When I start loading pre-primed cases I remove the primer cam wire so the slide does not move when the ram moves. This eliminates a lot of problems with powder getting under the slide and locking up the press. When loading pre-primed cases I can produce 100 rounds in about 15 minutes. The slowest part is loading the bullet feeder 25 at a time and checking the powder weights.

I had to slow myself down by limiting the bullet feed tube to 25. I then do a check weight, clean the shell holder plate, measure the OAL on three or four rounds, and move the loaded rounds to a box. Then start on the next 25.

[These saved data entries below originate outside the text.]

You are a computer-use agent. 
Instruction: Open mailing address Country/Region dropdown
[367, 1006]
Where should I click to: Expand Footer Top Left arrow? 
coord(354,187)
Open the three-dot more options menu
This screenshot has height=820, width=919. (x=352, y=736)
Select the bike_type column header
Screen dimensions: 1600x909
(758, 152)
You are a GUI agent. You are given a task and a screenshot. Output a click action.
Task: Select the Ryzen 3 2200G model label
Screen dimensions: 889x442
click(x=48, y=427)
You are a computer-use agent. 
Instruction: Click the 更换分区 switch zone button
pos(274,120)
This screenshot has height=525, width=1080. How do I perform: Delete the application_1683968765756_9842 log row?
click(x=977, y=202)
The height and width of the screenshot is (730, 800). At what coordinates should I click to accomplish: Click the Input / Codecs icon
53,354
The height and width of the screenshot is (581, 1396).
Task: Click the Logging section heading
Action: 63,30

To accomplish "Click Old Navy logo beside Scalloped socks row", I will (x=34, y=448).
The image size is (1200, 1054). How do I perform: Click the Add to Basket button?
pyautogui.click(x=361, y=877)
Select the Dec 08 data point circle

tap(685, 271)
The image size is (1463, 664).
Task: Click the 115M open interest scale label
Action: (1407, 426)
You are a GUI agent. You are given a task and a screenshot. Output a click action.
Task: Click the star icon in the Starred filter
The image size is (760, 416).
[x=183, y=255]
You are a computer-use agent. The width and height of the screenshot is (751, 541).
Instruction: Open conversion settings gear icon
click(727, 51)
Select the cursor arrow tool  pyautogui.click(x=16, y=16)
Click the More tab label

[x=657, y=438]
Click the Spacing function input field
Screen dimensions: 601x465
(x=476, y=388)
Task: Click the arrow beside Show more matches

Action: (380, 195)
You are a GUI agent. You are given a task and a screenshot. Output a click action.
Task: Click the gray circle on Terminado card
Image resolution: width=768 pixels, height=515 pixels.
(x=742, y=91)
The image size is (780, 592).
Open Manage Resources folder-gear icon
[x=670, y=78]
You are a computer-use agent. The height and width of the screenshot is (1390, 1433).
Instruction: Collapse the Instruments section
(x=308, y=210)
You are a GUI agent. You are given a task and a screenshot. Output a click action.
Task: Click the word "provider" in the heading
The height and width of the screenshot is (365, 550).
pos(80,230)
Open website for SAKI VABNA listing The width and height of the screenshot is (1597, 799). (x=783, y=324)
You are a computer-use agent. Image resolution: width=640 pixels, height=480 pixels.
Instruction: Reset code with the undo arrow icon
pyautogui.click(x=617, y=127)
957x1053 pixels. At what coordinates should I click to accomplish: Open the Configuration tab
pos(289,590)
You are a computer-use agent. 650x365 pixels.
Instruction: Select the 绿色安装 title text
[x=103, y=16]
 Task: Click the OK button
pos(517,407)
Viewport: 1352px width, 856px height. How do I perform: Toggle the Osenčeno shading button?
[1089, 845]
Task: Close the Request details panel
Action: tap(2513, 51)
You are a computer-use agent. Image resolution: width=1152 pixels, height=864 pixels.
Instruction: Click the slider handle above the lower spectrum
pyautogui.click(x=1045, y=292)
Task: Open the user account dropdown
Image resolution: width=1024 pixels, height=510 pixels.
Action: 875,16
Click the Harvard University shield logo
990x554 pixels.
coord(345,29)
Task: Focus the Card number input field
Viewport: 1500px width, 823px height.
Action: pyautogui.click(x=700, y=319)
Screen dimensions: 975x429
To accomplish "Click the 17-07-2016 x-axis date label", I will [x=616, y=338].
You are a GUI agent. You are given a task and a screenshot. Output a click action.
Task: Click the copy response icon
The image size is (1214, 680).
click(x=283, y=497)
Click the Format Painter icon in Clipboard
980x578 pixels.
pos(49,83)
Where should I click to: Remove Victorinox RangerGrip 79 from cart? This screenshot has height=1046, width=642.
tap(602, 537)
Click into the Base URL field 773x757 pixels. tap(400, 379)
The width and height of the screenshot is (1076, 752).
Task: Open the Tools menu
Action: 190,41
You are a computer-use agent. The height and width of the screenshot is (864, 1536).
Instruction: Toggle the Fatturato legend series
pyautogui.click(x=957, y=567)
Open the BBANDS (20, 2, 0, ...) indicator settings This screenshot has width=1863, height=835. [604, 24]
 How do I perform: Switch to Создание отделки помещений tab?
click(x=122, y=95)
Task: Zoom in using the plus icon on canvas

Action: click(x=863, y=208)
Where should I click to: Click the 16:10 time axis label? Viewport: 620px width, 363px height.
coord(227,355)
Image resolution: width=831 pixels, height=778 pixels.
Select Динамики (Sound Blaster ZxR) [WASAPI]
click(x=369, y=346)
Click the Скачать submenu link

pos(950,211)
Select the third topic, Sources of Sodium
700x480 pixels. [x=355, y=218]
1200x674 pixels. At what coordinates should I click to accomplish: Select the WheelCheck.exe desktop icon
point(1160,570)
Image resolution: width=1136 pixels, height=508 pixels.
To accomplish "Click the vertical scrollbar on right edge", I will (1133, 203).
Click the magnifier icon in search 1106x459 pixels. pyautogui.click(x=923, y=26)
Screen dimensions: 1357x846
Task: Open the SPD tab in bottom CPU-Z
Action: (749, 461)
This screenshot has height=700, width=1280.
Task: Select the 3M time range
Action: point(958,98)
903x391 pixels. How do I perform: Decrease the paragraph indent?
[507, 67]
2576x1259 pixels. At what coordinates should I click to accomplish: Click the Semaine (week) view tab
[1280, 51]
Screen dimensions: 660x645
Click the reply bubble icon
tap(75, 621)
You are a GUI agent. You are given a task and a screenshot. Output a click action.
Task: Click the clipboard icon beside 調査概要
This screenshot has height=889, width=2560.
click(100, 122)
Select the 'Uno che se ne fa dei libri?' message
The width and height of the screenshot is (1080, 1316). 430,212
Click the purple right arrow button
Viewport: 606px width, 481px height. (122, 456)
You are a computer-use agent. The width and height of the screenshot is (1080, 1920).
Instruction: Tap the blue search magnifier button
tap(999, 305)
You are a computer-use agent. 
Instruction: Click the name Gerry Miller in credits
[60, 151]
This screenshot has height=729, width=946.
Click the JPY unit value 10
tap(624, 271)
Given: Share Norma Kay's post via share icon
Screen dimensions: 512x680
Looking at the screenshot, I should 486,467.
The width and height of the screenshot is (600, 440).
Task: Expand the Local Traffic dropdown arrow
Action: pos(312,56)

I rarely get powder on my press. The two things that cause that are when the primer does not get put into the brass, and then it goes through to completion. Then you have powder flowing out of the primer hole. The other reason is if you go up and down too fast the powder misses the brass and you get a sloppy fill. The math on 1000brass/90min comes out to be 11 rounds a minute. That is quite fast, and that comes out to a piece of brass every 5.45 sec (60sec/11.11 brass). At that speed the two problems you would create are primers not falling into the primer shuttle and powder falling sloppy into the brass. Both of those issues are what contribute to your primer problem. I know on your initial step you are not powdering, but what I am getting at is when you are running the powder throw, how fast are you going?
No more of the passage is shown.